### Data in this exercise ###
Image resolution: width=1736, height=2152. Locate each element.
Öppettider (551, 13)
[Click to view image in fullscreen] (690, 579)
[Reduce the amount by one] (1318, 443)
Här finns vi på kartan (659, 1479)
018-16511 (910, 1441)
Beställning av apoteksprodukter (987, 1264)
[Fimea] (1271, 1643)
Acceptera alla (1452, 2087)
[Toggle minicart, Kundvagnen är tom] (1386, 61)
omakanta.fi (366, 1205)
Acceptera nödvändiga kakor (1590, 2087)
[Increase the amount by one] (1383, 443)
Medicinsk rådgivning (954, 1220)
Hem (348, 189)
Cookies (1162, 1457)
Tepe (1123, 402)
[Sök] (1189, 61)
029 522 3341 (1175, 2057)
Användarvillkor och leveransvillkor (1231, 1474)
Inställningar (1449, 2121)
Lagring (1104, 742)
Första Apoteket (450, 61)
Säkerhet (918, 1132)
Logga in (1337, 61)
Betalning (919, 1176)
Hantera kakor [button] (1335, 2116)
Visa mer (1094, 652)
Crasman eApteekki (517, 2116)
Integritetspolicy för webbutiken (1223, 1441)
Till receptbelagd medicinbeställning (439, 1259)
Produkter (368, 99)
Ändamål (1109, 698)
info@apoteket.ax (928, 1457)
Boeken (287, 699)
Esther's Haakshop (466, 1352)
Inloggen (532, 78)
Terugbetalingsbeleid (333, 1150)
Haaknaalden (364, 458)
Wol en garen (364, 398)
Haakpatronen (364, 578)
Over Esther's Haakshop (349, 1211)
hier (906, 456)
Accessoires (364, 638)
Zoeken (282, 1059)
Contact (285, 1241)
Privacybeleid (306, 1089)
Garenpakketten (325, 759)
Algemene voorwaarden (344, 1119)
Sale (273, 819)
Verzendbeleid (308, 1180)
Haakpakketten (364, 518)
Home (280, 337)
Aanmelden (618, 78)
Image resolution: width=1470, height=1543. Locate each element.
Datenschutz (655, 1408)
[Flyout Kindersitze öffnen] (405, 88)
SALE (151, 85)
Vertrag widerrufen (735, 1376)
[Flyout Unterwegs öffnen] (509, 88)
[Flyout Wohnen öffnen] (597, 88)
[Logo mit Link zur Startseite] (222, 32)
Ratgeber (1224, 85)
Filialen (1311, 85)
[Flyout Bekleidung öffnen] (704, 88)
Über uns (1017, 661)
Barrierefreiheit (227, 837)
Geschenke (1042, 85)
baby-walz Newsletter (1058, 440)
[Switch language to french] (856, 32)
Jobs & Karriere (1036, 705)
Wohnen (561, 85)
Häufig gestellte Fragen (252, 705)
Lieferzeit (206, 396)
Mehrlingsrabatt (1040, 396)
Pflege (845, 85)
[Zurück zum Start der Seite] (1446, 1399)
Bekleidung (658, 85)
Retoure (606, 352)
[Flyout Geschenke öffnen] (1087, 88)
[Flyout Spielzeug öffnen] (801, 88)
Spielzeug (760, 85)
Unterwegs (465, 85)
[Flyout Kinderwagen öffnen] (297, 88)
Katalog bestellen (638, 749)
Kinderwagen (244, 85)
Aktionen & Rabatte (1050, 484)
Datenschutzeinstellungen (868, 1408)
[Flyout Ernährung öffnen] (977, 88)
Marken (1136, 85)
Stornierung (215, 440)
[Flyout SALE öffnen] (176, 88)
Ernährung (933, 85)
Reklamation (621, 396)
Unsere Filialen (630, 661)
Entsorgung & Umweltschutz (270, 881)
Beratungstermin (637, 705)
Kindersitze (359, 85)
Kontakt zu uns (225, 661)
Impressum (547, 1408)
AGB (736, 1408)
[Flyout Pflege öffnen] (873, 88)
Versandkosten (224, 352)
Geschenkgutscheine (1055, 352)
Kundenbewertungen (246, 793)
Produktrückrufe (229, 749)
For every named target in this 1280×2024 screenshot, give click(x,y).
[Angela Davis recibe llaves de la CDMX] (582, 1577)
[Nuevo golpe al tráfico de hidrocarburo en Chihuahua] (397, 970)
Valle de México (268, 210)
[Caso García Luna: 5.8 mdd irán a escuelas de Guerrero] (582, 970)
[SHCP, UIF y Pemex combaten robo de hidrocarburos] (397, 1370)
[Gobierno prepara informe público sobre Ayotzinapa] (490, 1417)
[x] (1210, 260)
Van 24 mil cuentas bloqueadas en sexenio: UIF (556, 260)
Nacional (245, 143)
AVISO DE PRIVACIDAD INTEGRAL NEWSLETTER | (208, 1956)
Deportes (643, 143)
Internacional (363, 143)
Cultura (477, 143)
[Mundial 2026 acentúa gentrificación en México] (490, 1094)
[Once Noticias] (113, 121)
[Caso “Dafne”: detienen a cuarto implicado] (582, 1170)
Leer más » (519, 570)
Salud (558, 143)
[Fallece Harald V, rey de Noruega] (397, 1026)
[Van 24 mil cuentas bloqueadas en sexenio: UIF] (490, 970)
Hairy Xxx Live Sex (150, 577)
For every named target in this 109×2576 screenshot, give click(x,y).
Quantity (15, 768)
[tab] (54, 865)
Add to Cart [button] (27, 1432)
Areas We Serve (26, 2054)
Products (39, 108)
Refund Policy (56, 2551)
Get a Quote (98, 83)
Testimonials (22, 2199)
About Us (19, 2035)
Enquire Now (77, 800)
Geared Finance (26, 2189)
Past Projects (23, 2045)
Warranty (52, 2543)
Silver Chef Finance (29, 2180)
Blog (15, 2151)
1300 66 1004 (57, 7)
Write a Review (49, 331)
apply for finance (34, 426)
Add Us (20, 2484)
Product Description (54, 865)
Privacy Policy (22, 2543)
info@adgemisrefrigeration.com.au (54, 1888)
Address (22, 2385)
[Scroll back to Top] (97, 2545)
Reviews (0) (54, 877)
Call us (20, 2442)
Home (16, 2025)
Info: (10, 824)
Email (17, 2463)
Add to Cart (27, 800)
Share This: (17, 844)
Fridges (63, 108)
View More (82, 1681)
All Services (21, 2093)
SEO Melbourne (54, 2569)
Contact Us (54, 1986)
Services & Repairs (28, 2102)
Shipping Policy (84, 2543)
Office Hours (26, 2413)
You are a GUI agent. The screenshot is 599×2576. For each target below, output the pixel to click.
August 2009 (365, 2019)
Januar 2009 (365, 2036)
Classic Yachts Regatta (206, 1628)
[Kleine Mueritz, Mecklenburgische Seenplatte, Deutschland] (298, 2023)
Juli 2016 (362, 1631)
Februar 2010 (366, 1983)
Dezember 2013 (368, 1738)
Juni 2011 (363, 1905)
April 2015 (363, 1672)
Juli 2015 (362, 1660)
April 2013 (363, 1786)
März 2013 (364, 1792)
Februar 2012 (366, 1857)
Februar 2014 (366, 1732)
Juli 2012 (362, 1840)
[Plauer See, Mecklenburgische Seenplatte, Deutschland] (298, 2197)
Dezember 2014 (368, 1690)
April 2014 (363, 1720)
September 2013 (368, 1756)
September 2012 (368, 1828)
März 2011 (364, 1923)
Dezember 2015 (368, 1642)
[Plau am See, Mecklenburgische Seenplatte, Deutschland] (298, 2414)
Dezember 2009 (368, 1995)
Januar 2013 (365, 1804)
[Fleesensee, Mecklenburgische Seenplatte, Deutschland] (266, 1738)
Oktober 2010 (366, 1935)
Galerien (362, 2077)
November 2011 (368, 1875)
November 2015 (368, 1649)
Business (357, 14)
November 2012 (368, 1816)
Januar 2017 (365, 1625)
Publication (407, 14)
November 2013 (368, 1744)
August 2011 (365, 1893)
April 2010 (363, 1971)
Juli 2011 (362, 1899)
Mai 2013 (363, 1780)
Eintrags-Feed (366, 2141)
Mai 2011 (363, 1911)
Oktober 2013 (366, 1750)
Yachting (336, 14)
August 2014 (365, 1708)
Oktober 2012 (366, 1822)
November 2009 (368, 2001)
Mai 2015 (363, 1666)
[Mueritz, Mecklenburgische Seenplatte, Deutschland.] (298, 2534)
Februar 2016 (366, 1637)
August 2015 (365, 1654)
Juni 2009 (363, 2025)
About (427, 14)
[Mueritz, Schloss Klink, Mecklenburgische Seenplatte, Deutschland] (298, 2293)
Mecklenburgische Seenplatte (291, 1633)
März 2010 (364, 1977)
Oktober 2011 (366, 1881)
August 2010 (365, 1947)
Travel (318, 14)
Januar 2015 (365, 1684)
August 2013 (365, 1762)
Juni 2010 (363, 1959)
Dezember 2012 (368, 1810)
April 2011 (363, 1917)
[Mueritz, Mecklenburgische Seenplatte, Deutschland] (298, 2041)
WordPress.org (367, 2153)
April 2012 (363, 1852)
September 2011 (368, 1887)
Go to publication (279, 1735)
###
Each line of the records with the word "April" in it is to be copied.

April 2015 (363, 1672)
April 2013 (363, 1786)
April 2014 (363, 1720)
April 2010 (363, 1971)
April 2011 (363, 1917)
April 2012 (363, 1852)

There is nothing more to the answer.